I feel the Minoan culture as part of my being, and for me all starts in the privacy of the home. We are close to a new winter solstice, and although not the entrance to the Great Year, is one more link in the cycle. The question is how to recreate as far as possible a new year Minoan festival adapted to our time? What information we have available that can guide us?

I apologize for my English, is not my language and I use the google translator to understand the messages and respond to them. I hope this is not a problem.

Melissae

« Reply #2 on: December 15, 2011, 05:58:50 AM »

Hello and Welcome, Melissae! You start with a striking statement---that you feel Minoan culture as "part of your being." Well why not? Minoan cultural traits are part of our inheritance, and the characteristics by which they prospered for so long must be things we also have within us---such as a deep concern and respect for nature and its cycles, belief in the equality and interdependence of female and male, appreciation of all we've received from ancestors, and an irrepressible drive to hold feasts and games that foster and refresh our sense of shared community.

Winter Solstice is the moment when the Sun's yearly journey culminates---the decline of its powers reaches end-point and it's reborn into a new journey toward growth and Summer Solstice's peak. According at least to the evidences in "Calendar House," this is the time and realm of the "threshold twins," Snake (the earthly ancestral father and keeper/teacher of secrets of rebirth), and Griffin (the celestial female who guides creatures through the end of life and returns them to a new one). So I think it's appropriate to make and share "offerings" to such powers of the universe---to ask for their guidance and thus to find their wisdom in ourselves, to have the wisdom to be grateful; and meaning most of all, to draw inward on ourselves, align our spiritual life with this dark phase of the Sun's journey, reflect on what our past year has accomplished (or not), and see where change and rebirth are most called for in our lives.
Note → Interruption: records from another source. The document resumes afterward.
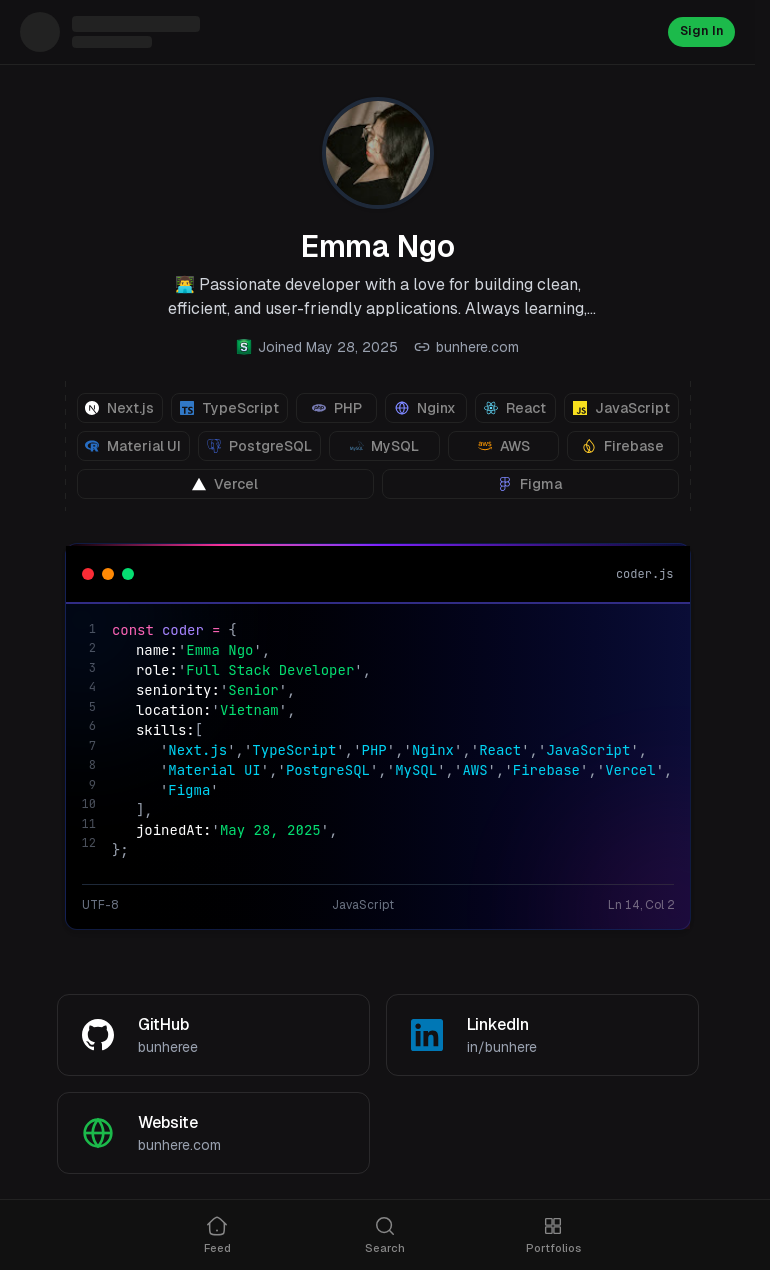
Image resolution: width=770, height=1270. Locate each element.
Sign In (699, 32)
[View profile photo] (378, 153)
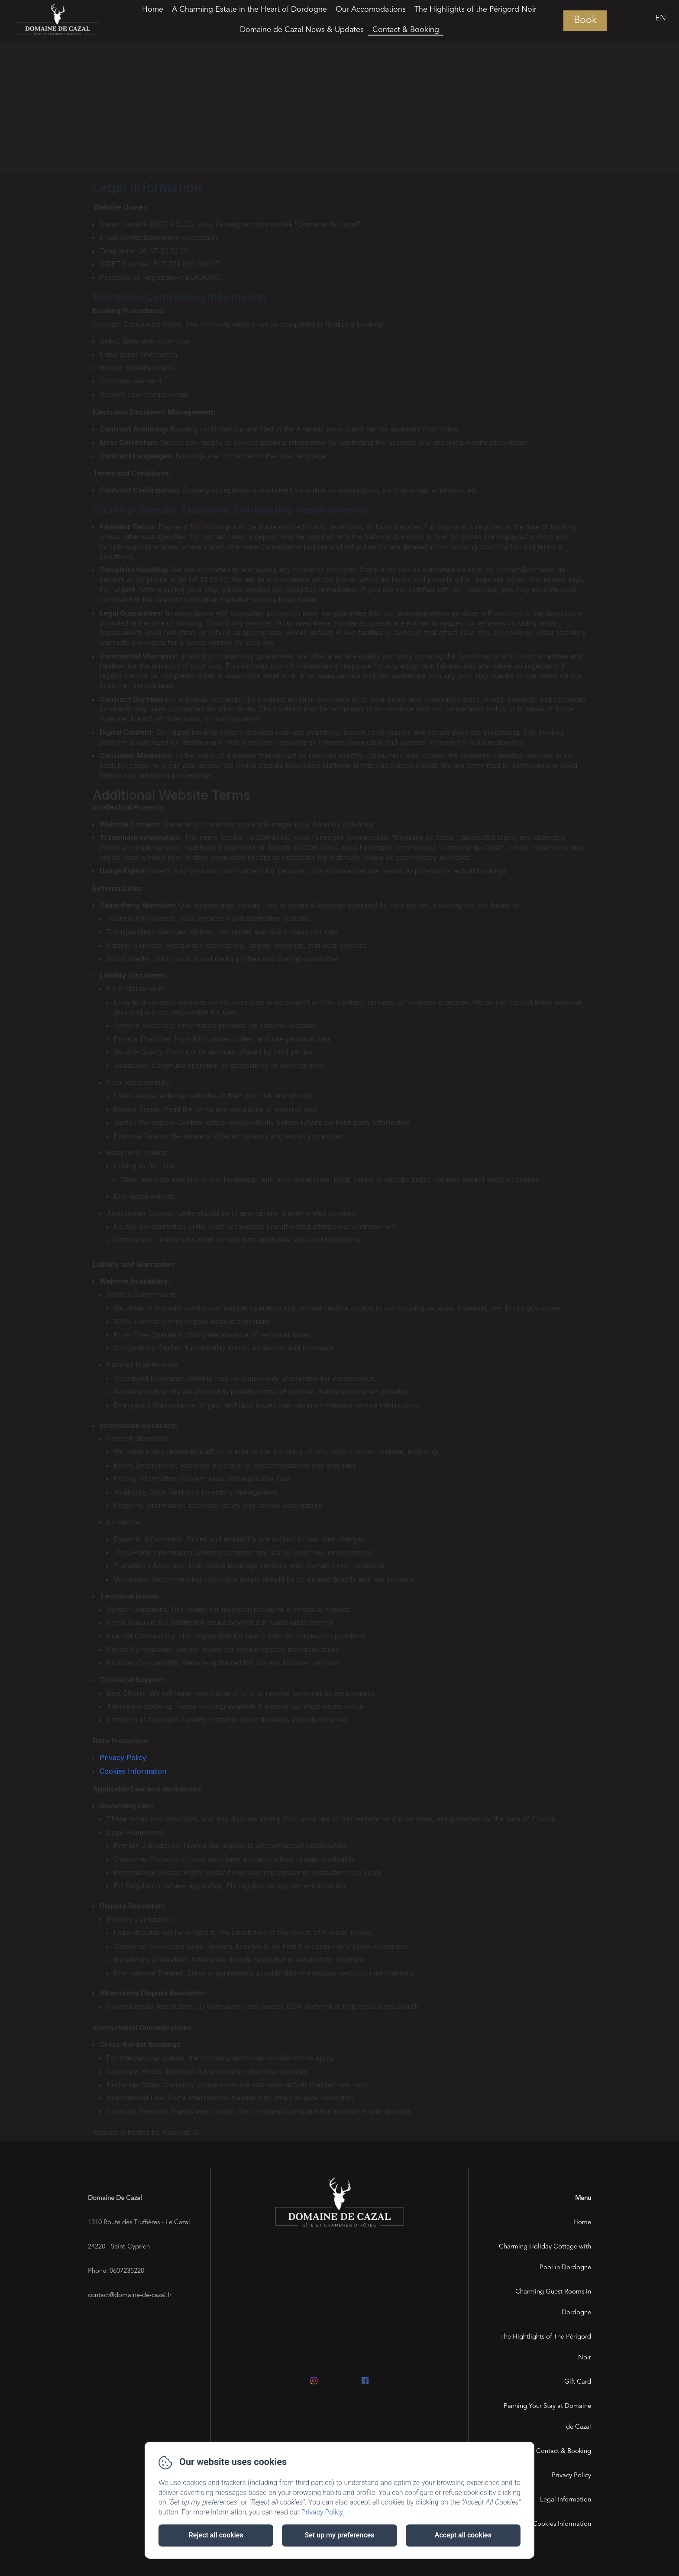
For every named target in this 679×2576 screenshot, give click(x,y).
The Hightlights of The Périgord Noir (545, 2347)
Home (152, 9)
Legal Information (565, 2500)
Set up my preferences (339, 2535)
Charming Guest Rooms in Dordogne (553, 2302)
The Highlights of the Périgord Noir (475, 9)
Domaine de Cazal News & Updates (302, 30)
Then there is also this particular year's relation between Winter Solstice Sun and the Moon, which is in a Waning Crescent or Dark phase on Winter Solstice day. Sun and Moon are eternally bound together in the Great Year's cyclical dance, even when their phases are not exactly alike---which is not a bad way to think of one's central relationships (we are very different and yet always linked and interdependent)....

I think Minoan festivals also had a great deal to do with staying mindful of and remembering/celebrating our ancestors---and I have a feeling that Winter Solstice meant the visiting of their gravesites, recitations of their names and tellings of their stories, giving thanks for all that they bestowed on us, and renewing our bonds with them in empowering new ways.

And finally there should probably be a feast of family and friends, spiral-dances in honor of the Lunar/Solar dance, and games in which enjoyable competitions promote both the striving for excellence and the refreshed realization that "everybody wins" when we affirm each other, challenge each other, and yet hold on centrally to (again) our inevitable interdependence....

These are all things that I think families/households as well as larger communities can share....What do you think? Any further ideas? Thanks for your post, and we look forward to more from you!